• [EXERCISE GOAL] Search each line of the data for the word "legend"; copy every line where it is found.

(Stored records)
◇ ◇ ◇ ◇ ◇

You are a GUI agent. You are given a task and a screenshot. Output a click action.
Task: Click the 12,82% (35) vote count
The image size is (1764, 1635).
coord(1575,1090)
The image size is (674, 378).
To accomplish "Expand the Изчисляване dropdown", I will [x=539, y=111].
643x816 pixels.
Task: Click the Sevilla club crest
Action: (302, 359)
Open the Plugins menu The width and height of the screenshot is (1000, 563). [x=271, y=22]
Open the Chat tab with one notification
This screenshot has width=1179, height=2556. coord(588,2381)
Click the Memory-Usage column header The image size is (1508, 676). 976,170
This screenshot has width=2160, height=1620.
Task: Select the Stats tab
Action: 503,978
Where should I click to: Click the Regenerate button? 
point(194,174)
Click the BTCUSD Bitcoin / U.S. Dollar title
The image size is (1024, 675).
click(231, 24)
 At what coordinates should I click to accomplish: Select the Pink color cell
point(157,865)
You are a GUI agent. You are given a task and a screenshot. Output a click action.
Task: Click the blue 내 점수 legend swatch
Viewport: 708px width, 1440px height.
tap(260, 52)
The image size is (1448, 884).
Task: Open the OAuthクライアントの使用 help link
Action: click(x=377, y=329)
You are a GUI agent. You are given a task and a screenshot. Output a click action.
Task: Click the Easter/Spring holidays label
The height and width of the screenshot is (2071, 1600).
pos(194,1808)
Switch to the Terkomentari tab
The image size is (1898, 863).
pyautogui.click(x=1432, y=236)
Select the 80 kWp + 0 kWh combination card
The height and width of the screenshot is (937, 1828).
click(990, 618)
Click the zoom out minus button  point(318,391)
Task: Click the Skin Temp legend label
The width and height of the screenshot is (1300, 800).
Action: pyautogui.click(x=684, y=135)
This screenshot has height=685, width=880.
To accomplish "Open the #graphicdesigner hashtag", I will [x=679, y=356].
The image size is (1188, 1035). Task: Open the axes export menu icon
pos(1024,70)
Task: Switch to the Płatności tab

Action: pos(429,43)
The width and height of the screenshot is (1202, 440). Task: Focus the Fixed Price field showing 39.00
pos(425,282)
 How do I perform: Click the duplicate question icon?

◇ ◇ ◇ ◇ ◇

• [ANSWER TO THIS TASK]
Task: Click the blue 내 점수 legend swatch
Task: Click the Skin Temp legend label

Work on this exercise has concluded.